Please state the number of lines in the listing that contain the word "Randos", and nothing else.

### MATERIAL PROVIDED

┌──

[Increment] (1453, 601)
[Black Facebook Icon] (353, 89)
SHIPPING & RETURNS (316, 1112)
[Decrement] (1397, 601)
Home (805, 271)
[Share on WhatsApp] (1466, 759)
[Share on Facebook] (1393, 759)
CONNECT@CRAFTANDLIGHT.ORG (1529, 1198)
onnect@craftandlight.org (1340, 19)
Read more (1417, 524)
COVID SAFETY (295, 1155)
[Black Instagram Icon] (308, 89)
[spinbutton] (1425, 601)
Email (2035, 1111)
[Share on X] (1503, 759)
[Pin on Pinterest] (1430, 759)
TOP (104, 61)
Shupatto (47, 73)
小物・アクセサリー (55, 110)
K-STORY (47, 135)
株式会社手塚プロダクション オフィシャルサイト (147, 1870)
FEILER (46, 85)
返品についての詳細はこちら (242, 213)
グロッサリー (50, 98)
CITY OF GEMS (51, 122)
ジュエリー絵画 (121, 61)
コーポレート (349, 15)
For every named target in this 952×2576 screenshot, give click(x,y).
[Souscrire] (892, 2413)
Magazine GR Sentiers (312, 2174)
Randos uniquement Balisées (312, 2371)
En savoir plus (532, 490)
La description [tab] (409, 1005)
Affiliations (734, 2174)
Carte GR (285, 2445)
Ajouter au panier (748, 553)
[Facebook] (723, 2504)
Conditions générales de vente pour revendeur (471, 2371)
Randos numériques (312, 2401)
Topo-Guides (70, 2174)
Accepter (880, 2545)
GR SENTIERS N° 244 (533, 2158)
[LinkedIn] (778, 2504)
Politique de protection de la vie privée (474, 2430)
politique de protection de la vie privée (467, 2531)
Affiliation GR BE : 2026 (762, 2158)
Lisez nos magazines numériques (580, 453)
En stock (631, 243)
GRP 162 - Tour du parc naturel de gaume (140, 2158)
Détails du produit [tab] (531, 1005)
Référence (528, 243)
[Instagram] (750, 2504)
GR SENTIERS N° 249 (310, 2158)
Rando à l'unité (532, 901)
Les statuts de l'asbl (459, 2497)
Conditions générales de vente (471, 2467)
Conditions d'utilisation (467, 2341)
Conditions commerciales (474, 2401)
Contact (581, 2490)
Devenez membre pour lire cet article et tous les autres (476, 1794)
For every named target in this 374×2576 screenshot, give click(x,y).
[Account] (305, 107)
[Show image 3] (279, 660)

└──

### PROBLEM SOLUTION
2